I’m not sure why, but I decided the factory settings for the clutch were wrong. Remember that I know almost nothing about clutches, so deciding that the factory settings were wrong seemed like arrogance. I am for the most part a trust-the-factory-settings sort of guy.
I had an almost clairvoyant vision (okay, we’ll call it a hunch) of that clutch being manufactured by someone who didn’t care about the settings. I was trying to figure out in my imagination if the person making the clutch settings was stoned, hung over, mad at his station in life—if he thought he was more suited to be in a band or in the movies. This person had no pride in what he was doing, I felt, or his supervisor was the one who hated life and was inflicting it onto G clutches.
I instructed Victor on how to re-set the settings.
Then we tracked down Charles, an independent tractor mechanic, thinking we could maybe get him to come out and help us. (That’s a rare bird today, a maverick roving mechanic.)
“Charles, can you help us put a clutch into our G?” I asked.
“You got a new clutch?”
“Yes. We already installed it once, and it didn’t work, so I changed the settings.”
“You changed the factory settings?”
“You never change the factory settings,” he admonished.
“I know, but I did.”
“Why would you change the factory settings?”

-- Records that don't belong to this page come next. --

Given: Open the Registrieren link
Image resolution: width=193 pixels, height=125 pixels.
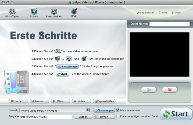Looking at the screenshot, I should pyautogui.click(x=145, y=13).
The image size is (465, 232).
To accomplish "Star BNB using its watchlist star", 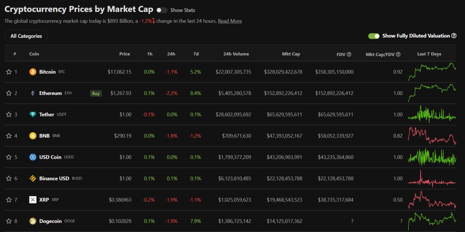I will [9, 136].
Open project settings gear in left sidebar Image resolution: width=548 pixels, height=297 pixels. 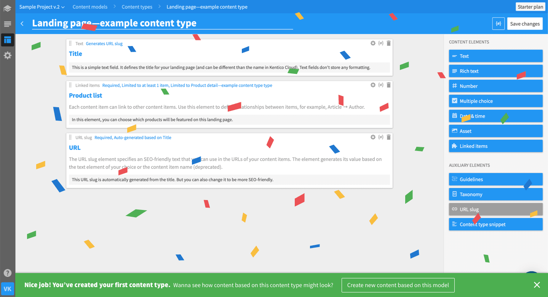[x=8, y=56]
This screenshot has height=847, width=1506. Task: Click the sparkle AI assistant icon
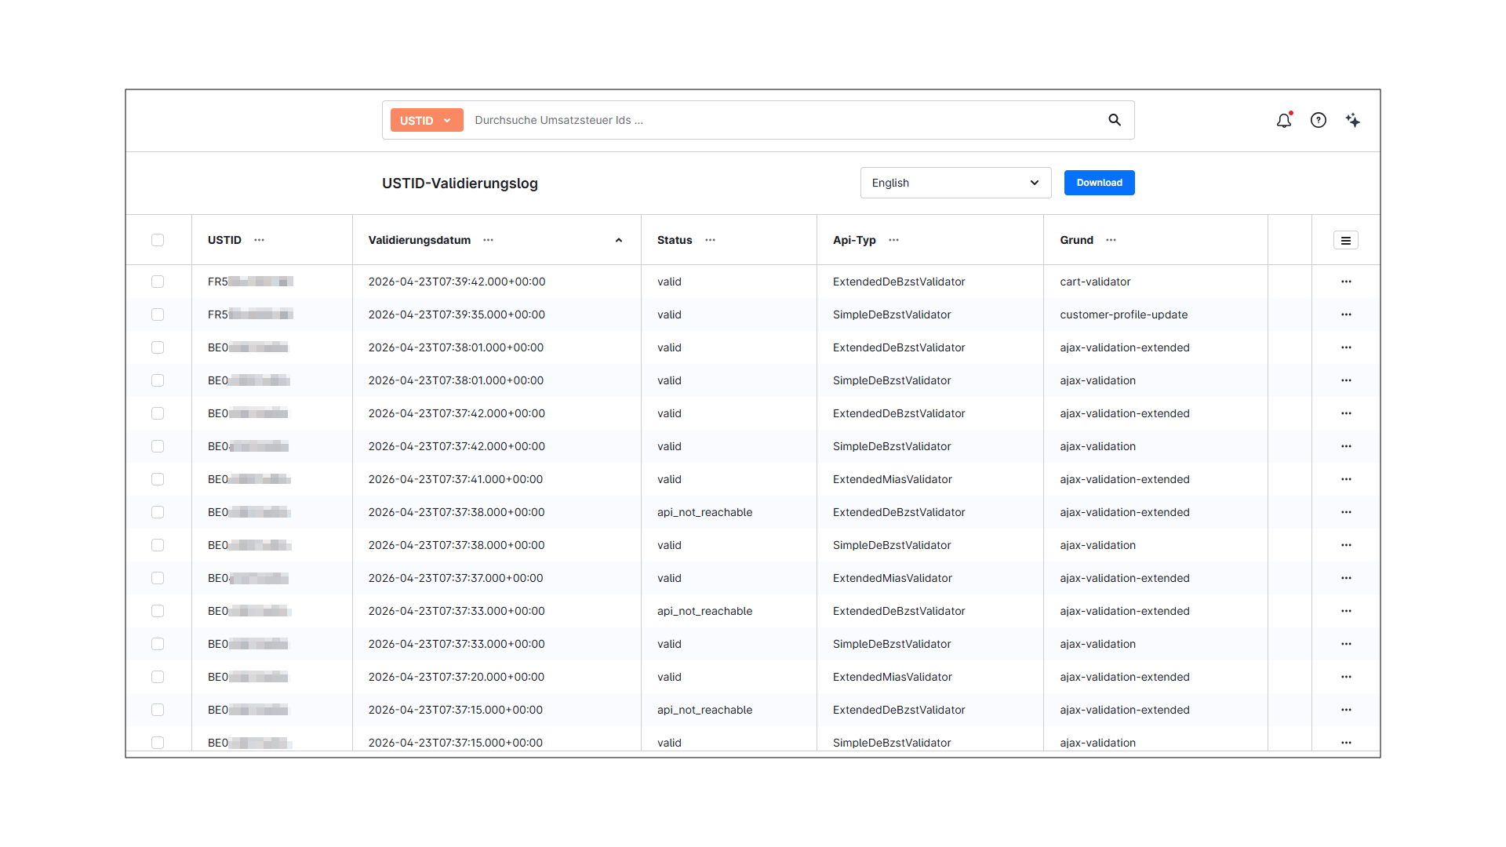pyautogui.click(x=1353, y=120)
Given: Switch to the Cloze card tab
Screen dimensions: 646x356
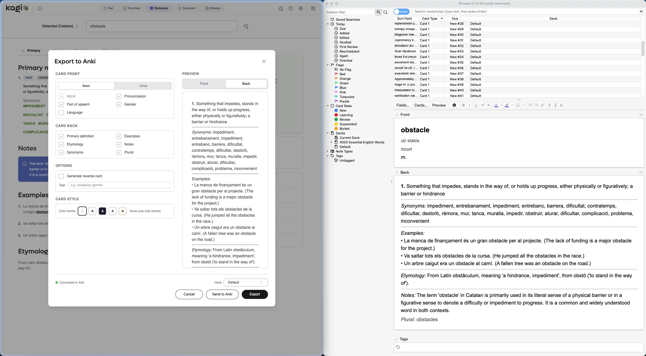Looking at the screenshot, I should [x=143, y=86].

“I was desperate. We have crops to seed.”
I was surprised that I could persuade Charles to come out that very afternoon. He seemed trepidatious about coming to a farm where people mess with factory settings.
Victor and I sensed a bit of condescension upon his arrival, but once he realized that we were also wrench-turners and smell-of-oil lovers, he warmed up to us.
Charles took out his calipers and proceeded to measure the settings that I had instructed Victor to make.
“Pretty good,” the traveling mechanic said. “Pretty good. You got really close to the right settings.” He was demonstrating considerably more awe, I thought, than he was used to demonstrating.
“Why trust the factory today?” I asked. “There was a time when factory settings were sacred. Still is that way sometimes. Sometimes not.”
Victor and Charles installed the clutch, re-installed the engine.
Next day, Victor seeded with the G.
About early September, you will be enjoying that lettuce, cilantro and dill.